Specifically, the regulations lay out general warning language and methods for consumer product, occupational and environmental exposure warnings that are deemed to comply with the statute. Businesses using these so-called “safe harbor” warnings are thus protected from the threat of litigation and can carry out their business with a sense of certainty.
It is critical to note that under the current regulations, the vast majority of threatened or actual Proposition 65 litigation relates, not to the contents of a given warning, but rather to whether a warning is provided.
Rather than risk being embroiled in litigation involving a battle of the experts at trial, companies often will instead elect to provide a “safe harbor” warning voluntarily out of an abundance of caution in order to shield themselves from the inevitable threat of litigation that would otherwise exist if they sell a product or own a facility in California and do not warn.
Draft Rules Unworkable
OEHHA has proposed changes it says are intended to carry out the Administration’s vision of improving the quality of Proposition 65 warnings given and providing certainty for businesses subject to the act.
The new proposed requirements, however, take away a business’s ability to simply and cleanly prove the approach it has taken to give Proposition 65 warnings is sufficient to meet the requirements of the law through the “safe harbor” warning.
Instead, OEHHA proposes complicated and burdensome requirements that require warnings to be tailored to specific circumstances, including specific products and their particular contents and use characteristics. Compliance with such new requirements will be infeasible or otherwise financially impossible for many businesses.
Even if compliance is feasible, OEHHA’s draft removes the safe harbor aspect of the regulation and eliminates the right to prove that an alternative warning is clear and reasonable. Therefore, OEHHA’s proposal will open a new frontier where litigation about the contents of a given warning will be equally as frequent as litigation related to whether a warning is provided.
In its comment letter, the coalition explains why it objects to the removal of “safe harbor” warnings and further provides details on why it vehemently objects to13 specific components of the OEHHA proposal.
The coalition members believe that the Governor’s goals for Proposition 65 reform can best be achieved by:
- maintaining the current “safe harbor” warning; and
- creating a website apart from the “clear and reasonable” warning requirement that allows businesses to voluntarily provide additional information about potential exposure to Proposition 65 chemicals.

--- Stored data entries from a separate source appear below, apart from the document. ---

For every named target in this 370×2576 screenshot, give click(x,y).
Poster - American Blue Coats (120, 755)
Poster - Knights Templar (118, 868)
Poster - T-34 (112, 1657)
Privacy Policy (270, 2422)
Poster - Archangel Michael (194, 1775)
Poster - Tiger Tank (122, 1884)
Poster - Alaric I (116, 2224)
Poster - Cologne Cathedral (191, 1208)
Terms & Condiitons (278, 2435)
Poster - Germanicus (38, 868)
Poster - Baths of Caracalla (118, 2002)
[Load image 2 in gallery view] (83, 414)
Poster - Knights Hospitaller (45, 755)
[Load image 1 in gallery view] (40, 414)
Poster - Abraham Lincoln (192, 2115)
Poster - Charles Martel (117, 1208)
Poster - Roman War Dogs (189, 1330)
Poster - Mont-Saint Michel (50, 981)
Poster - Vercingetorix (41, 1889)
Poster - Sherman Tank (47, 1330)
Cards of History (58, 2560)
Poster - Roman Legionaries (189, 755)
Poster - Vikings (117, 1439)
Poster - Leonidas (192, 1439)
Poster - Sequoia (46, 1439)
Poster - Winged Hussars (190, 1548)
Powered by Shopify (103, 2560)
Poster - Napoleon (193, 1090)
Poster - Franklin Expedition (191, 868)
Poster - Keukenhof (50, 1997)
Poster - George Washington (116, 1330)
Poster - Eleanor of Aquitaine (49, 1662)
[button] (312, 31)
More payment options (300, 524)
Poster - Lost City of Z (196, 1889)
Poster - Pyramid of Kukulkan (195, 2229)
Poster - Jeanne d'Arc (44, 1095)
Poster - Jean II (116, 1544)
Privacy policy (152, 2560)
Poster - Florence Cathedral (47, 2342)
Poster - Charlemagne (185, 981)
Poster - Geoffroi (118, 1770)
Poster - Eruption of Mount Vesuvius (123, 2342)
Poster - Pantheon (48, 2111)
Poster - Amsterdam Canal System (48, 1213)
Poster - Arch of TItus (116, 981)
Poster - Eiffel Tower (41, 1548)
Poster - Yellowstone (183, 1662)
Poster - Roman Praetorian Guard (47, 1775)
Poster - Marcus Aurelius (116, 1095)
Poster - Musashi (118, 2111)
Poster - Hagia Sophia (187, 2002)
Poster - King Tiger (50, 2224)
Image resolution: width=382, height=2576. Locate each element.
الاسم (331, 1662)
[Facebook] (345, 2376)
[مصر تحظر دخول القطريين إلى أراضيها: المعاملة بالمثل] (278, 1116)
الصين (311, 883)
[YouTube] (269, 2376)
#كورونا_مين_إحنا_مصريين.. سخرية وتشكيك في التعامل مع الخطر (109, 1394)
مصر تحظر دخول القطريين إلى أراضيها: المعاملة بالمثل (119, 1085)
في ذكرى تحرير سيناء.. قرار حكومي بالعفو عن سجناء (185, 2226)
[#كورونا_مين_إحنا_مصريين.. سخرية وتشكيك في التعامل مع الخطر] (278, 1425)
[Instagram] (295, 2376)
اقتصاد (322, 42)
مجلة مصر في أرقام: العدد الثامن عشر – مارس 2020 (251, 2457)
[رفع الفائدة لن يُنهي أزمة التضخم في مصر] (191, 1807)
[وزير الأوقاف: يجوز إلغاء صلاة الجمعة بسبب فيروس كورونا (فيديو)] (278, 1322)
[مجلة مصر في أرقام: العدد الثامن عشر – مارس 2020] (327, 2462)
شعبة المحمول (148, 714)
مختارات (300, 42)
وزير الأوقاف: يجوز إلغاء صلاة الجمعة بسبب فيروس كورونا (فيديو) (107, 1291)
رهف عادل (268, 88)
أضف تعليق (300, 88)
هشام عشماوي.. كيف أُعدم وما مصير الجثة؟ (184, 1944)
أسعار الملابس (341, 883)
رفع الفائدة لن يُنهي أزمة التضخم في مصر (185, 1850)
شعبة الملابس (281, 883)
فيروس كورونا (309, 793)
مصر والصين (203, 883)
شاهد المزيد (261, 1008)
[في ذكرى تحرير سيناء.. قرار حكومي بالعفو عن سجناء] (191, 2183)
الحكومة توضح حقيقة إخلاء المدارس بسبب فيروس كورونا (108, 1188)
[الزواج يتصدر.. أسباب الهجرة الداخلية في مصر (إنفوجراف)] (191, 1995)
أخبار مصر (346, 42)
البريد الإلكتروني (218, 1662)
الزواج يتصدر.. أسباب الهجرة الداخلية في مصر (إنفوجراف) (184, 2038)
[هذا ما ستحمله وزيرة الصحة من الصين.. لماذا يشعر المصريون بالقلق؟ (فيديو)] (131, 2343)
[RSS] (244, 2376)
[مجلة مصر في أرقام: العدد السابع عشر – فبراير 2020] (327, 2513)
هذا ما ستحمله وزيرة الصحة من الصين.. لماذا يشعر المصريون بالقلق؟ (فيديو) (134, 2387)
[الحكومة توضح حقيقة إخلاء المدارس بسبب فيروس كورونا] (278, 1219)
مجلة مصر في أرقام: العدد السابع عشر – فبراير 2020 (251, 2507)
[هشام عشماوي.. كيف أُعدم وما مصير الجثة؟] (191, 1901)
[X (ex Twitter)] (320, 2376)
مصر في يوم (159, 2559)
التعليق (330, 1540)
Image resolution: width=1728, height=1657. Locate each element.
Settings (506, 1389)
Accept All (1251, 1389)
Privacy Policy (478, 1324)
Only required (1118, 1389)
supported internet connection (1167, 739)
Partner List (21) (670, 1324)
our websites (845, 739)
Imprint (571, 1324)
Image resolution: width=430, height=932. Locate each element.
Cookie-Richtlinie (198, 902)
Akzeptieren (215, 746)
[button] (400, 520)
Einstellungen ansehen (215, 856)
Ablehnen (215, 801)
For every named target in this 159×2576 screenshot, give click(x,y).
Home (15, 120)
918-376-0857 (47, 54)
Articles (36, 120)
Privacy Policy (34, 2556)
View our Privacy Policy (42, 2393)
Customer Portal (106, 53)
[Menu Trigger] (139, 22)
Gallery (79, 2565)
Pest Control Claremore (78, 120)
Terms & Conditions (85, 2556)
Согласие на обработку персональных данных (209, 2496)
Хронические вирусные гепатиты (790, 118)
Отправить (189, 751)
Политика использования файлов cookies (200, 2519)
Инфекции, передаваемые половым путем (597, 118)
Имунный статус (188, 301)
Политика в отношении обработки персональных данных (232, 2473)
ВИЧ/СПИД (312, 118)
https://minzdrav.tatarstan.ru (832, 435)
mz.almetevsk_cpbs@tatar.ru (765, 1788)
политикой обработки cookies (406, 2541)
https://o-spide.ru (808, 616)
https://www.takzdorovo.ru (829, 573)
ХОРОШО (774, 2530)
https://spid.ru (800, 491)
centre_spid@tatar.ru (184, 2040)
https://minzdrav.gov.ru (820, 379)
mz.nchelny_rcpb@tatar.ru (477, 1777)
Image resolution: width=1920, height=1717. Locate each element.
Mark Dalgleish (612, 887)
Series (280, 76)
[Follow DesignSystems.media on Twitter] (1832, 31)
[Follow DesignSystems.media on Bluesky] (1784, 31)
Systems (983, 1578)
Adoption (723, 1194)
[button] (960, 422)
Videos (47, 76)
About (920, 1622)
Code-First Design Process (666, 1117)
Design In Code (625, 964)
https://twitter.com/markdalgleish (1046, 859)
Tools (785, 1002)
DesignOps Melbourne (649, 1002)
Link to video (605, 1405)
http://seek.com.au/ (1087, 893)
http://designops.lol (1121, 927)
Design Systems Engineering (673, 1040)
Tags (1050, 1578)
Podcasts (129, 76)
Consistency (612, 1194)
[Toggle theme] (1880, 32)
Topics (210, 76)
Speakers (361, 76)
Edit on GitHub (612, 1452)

Businesses are more likely to provide meaningful information for the website regarding exposure to listed chemicals if they are allowed to do so voluntarily without the threat of litigation from private enforcers. Because consumers will know that exposure information is available on the website, companies will be encouraged to explain the context of specific exposure(s) likely to result from use of their products in order to reassure the public of the safety of their products and provide greater context for exposures.
A company that fails to provide such information runs the risk in the market (rather than the courtroom) that consumers (rather than plaintiffs’ attorneys) will question the safety of its products and choose not to purchase or use them.
The CalChamber and members of the coalition are communicating with OEHHA to determine next steps. Currently, OEHHA is poised to begin the formal rulemaking process in July; however, given the breadth and scope of the coalition’s concerns, we remain hopeful that OEHHA will delay the formal rulemaking process so that OEHHA can address the coalition’s concerns within a reasonable and realistic timeframe.